**Excerto:**

Quando, pela primeira vez, os jesuítas os encontraram, no século XVII, partiu-se do princípio de que eles eram os descendentes dos judeus que João batizara, mas, agora, as suas pretensões de que já existiam antes dessa época e noutro lugar são tomadas a sério pelos eruditos. Ainda conservam vestígios da sua permanência na Palestina do primeiro século: a sua escrita é semelhante à da Nabateia, o reino árabe limítrofe de Pereia onde João surgiu pela primeira vez. Indicações do Hawan Gawaita sugerem que eles deixaram a Palestina em 37 d.C. – aproximadamente a data da crucificação, mas se isso foi uma mera coincidência é impossível saber. Foram expulsos pelos seus rivais, o movimento de Jesus?


Até recentemente, os acadêmicos consideravam inexata a negação dos mandeístas quanto a terem tido origem numa seita judaica separatista, mas, agora, reconhece-se que eles não têm nenhuma raiz judaica. Porque, embora os seus textos incluam os nomes de algumas figuras do Antigo Testamento, eles desconhecem genuinamente os costumes e as observâncias rituais judaicos – por exemplo, os seus varões não são circuncidados e o seu sétimo dia não é o sábado. Tudo isto indica que, outrora, eles viveram próximo dos judeus, mas nunca fizeram, de fato, parte deles. 

Uma coisa que sempre intrigou os eruditos, relativamente aos mandeístas, foi a sua insistência em que vieram originalmente do Egito. Na verdade, nas palavras de Lady Drower, eles consideram-se, nalguns aspectos, «correligionários» dos antigos egípcios, como afirma um dos seus textos que «o povo do Egito era da nossa religião». A misteriosa região montanhosa, a Tura d’Madai, que eles citam como seu território original, foi onde a religião surgiu – entre o povo, dizem eles, que viera do Egito. O nome do seu semideus que governa o mundo – Ptahil – tem uma estranha semelhança com o do deus egípcio Ptah e, como já vimos, as suas cerimônias funerárias parecem dever muito às dos antigos egípcios.

Após a sua fuga da Palestina, os mandeístas viviam nas terras da Pártia e da Pérsia, governadas pelos sassânidas, mas fixaram-se também na cidade de Harran – que, como veremos, tem alguma importância para esta investigação.

Os mandeístas nunca afirmaram que João Batista fosse o seu fundador ou que tivesse inventado o batismo. Nem o consideram nada mais do que um grande – de fato, o maior – líder da sua seita, um nasurai (adepto). Afirmam que Jesus era também um nasurai, mas tornou-se «um rebelde, um herético, que desencaminhou os homens, [e] traiu doutrinas secretas … ». O seu Livro de João narra a história de João e de Jesus. O nascimento de João é profetizado num sonho e uma estrela surge a pairar sobre Enishbai (Isabel). O pai é Zakhria (Zacarias) e, como na história dos Evangelhos, são ambos idosos e não têm filhos. Depois do seu nascimento, os judeus conspiram contra a criança, que é confiada à proteção de Anosh (Enoc) e escondida numa montanha sagrada, de onde regressa aos 21 anos. Então, torna-se o líder dos mandeístas – e, curiosamente, e representado como um talentoso curandeiro.

**Dados brutos:**
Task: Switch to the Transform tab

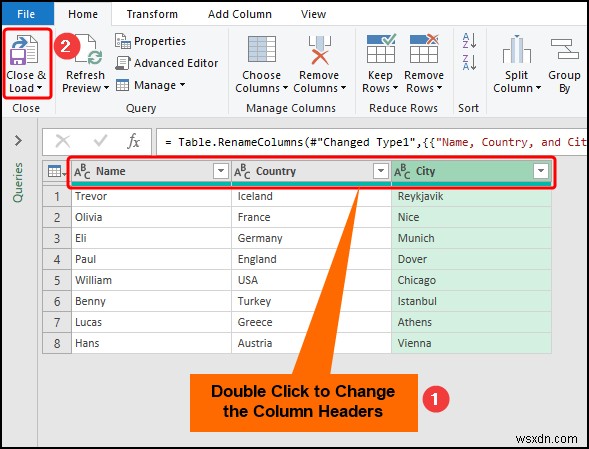Action: pos(152,14)
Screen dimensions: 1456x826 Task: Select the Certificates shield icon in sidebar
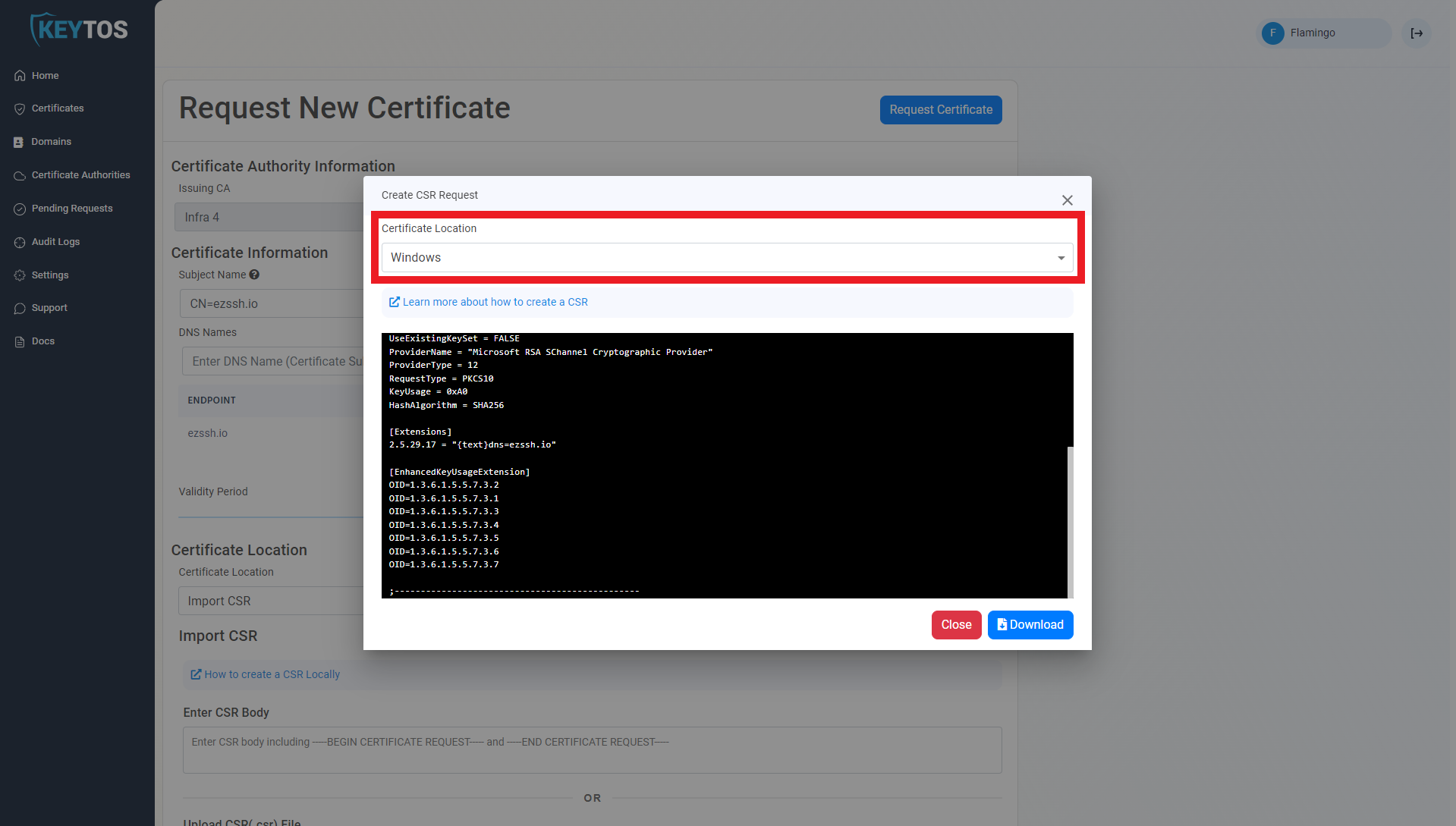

**Tarefas a realizar:**
1) Como se traduz para inglês esta frase do excerto sobre os mandeístas: «Uma coisa que sempre intrigou os eruditos, relativamente aos mandeístas, foi a sua insistência em que vieram originalmente do Egito.»?
2) Segundo o excerto sobre os mandeístas, em que ano eles teriam deixado a Palestina?
3) As afirmações seguintes estão de acordo com o excerto sobre os mandeístas? Responda sim ou não a cada uma e cite as palavras do texto que decidem.
(a) Os varões mandeístas são circuncidados.
(b) O nome do semideus Ptahil assemelha-se ao de um deus egípcio.
(c) Os mandeístas afirmam que João Batista inventou o batismo.

**Soluções do exercício:**
1) One thing that has always puzzled scholars about the Mandaeans was their insistence that they originally came from Egypt.

2) Em 37 d.C., segundo indicações do Hawan Gawaita.

3)
(a) Não: «os seus varões não são circuncidados».
(b) Sim: «O nome do seu semideus que governa o mundo – Ptahil – tem uma estranha semelhança com o do deus egípcio Ptah».
(c) Não: «Os mandeístas nunca afirmaram que João Batista fosse o seu fundador ou que tivesse inventado o batismo».